Lorsqu’un auteur écrit un article c’est pour qu’il soit lu et a fortiori génère des profits à travers les publicités mises en place soit pour payer ses articles, soit pour payer les différents frais de gestion du site internet. En commentant sans lire, le lecteur s’inscrit dans une paresse intellectuelle : il n’a pas le courage de pousser plus loin et de cliquer sur le lien pour lire le contenu dans son intégralité.

Dès lors, le fait d’écrire un  commentaire sans avoir pris connaissance de l’article dans son entier entraîne un certain paradoxe. Comment le commentateur, peut-il émettre une opinion, un avis ou même des insultes sans même s’être informé de la teneur exacte de l’article ? Le lumpenprolétariat ne fait même pas l’effort de lire l’article. Pourtant, on nous apprend à lire et à décortiquer des textes et donc des articles du collège au lycée. Il y a donc une certaine veulerie de la part de ce « lectorat » quel que soit son niveau d’études. Réaliser un commentaire de texte nécessite une certaine connaissance en matière de culture générale. Le lumpenprolétariat que forment les Gilets jaunes ainsi que d’autres mouvements s’arrête au résumé de l’article et parfois au résumé du résumé de l’article. Comment alors être certain que ces personnes ont compris l’article ? Avec les réseaux sociaux, elles sont de plus en plus nombreuses à commenter directement sur Facebook ou sur Twitter, mais leurs commentaires sont à côté de la plaque quand ils ne sont pas haineux. Je note, d’ailleurs, qu’il y a très peu de personnes qui font l’effort de commenter sur le site internet à travers l’outil « commentaires ».
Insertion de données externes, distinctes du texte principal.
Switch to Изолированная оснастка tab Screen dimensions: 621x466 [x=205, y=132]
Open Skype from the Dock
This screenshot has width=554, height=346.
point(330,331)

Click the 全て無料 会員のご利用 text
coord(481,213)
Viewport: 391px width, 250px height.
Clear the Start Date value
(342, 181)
Au final, l’auteur n’est pas récompensé pour le travail qu’il réalise. Pour écrire un article, il faut environ une journée. Il s’agit en fin de compte de remettre en cause le travail effectué. Je ne suis pas le seul puisque « les trolls » le font sur tous les réseaux sociaux, sur des blogs ou des sites d’information. C’est ce que disait Slate [1]Cyril Simon, « Une majorité d’articles sont partagés sur les réseaux sociaux sans même être lus », Slate, le 20 juin 2016, consulté le 19 février 2019, [En Ligne], URL … Continue reading il y a de cela presque 3 ans.
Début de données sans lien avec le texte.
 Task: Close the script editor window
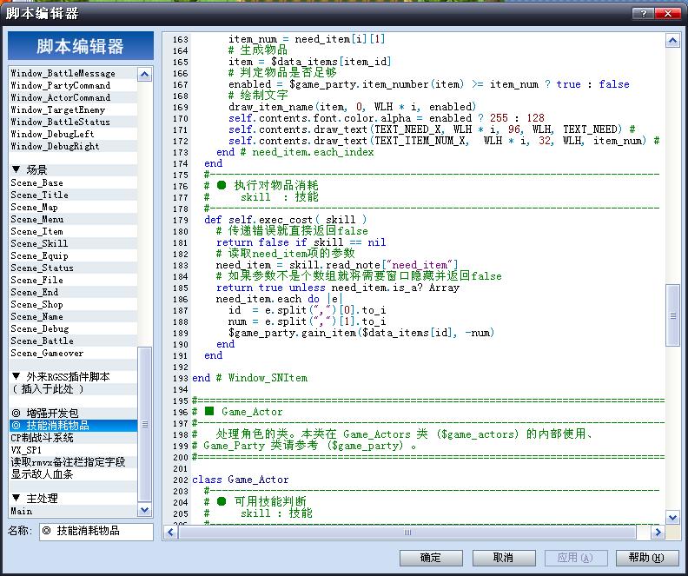(x=667, y=13)
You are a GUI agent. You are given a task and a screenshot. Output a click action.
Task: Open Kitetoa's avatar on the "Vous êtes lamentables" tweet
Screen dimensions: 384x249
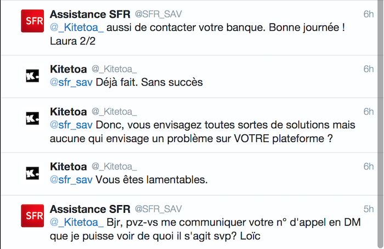tap(32, 173)
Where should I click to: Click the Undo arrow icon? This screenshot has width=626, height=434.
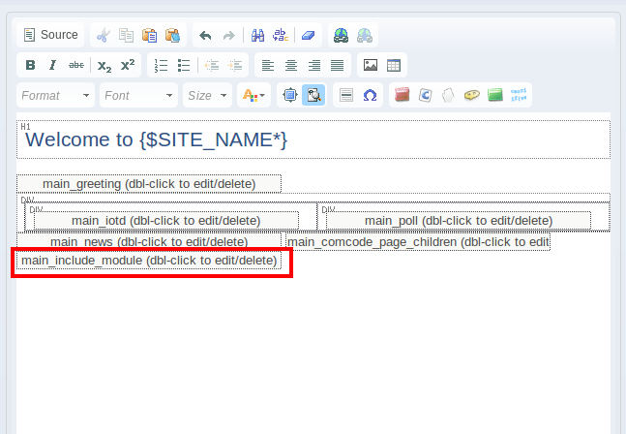click(205, 36)
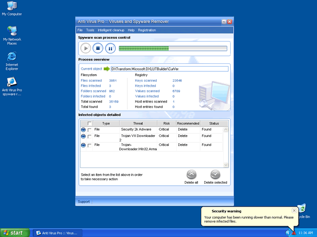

Pour pallier cette inertie du lectorat, de nombreux journaux utilisent la technique dite du putaclic, c’est-à-dire qu’ils mettent en avant un titre racoleur au possible pour pousser les personnes à cliquer sur le lien. Le problème, c’est que le titre est, trop souvent,  en inadéquation totale avec le contenu de l’article. Nous allons dès lors vers un journalisme qui perd ses valeurs déontologiques. En effet, l’appât du gain pousse les éditeurs à oublier la question du mérite, mais aussi se résume à faire de courts articles négligeant les enquêtes de fond pourtant utiles à la société et à la démocratie. Le journalisme est un contre-pouvoir très important dans une démocratie libérale. Les scandales révélés par des journaux comme l’Humanitéle Canard enchaîné et Médiapart participent à être le quatrième pouvoir de la République.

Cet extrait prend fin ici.